Hyderabad: Gene therapy and regenerative medicine were major areas of interest where research was on in large scale as it would be the future medicine, according to Dr Raj Puri of the Centre for Biologics Evaluation and Research in US Food and Drug Administration.
These two therapies had generated a lot of hope as they could be used for modifying gene sequences, removal of destructive genes, genome editing and use of human cells and tissues to treat the body.
The research which began in 1989 now had 600 active gene therapies which were in the final stages of human clinical trials.
Dr Puri explained, “To understand and regulate this new evolving system of medicine, there are strict guidelines and protocols under which the preclinical and clinical trials are carried out. Once there is an investigational new drug identified, it is put on trial but the prime importance is to the safety and life of the subject.”
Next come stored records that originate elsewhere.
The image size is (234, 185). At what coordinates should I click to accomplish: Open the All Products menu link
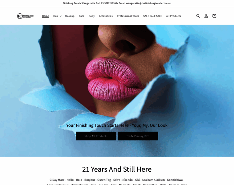point(173,16)
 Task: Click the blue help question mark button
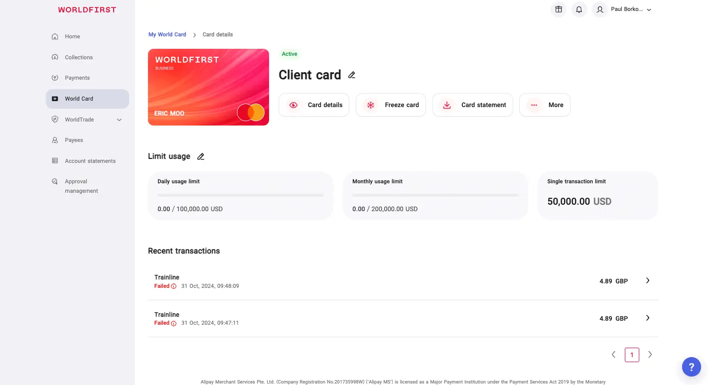pos(691,367)
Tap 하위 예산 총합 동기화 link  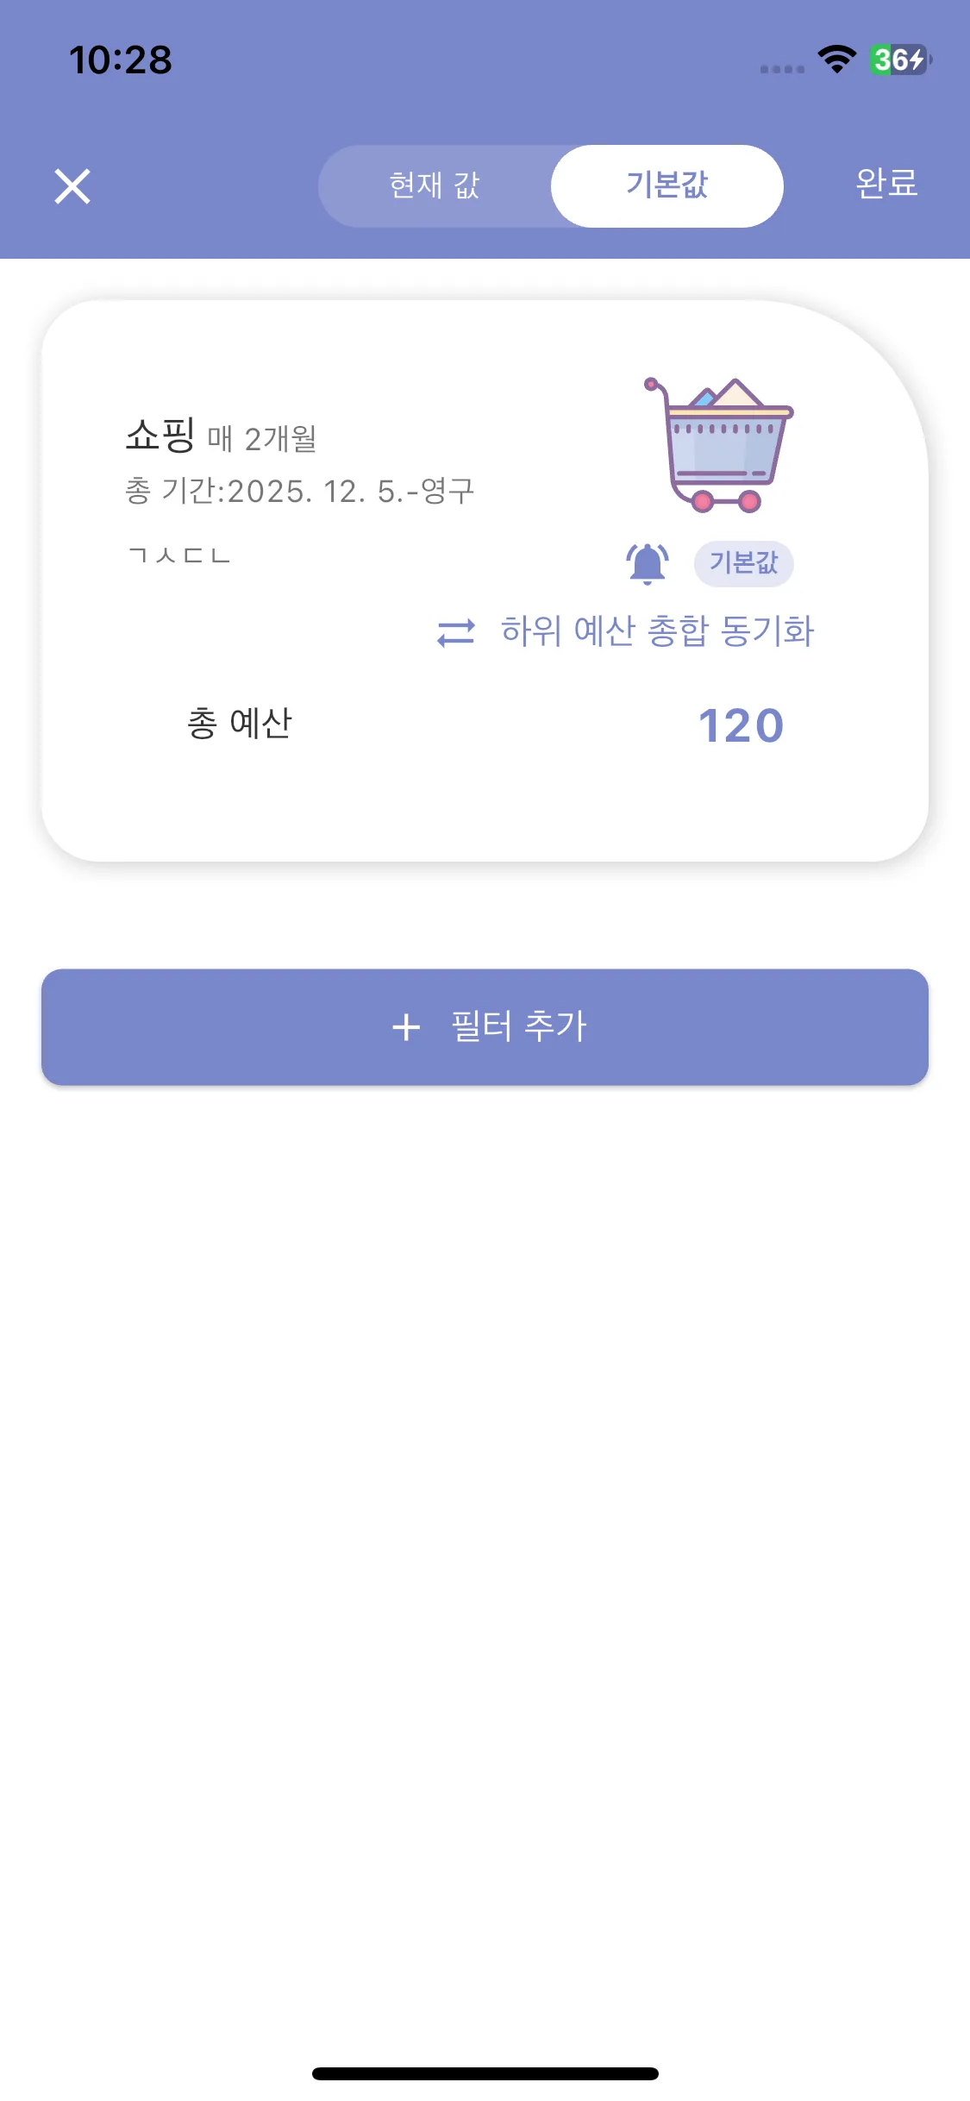(x=657, y=631)
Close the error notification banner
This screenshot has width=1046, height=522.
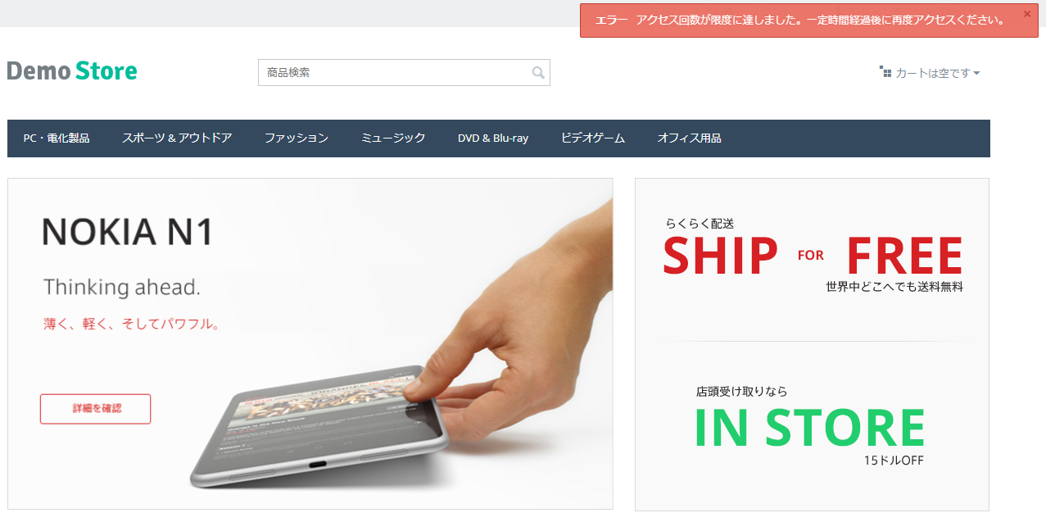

The US FDA had breakthrough therapy designation for the new drugs which were in the discovery stage and gene therapy had the highest with 21 new drugs in the pipeline.
Similarly, regenerative medicine had 50 new drugs which were in the pipeline and would take another couple of years to be finally designated as a drug. The identity of medicines and treatment was set to change where for diseases like cancer there were new treatments being considered.
There could be changes made in the cells in the laboratory and placed in the body.
The adverse effects which had been recorded by researchers in gene therapy were mutation of the genes, non-specific tissue tears, genome reactions and immunological changes.
These were being assessed and further rectified to ensure that they were precise in the target and there was maximum benefit and less damage.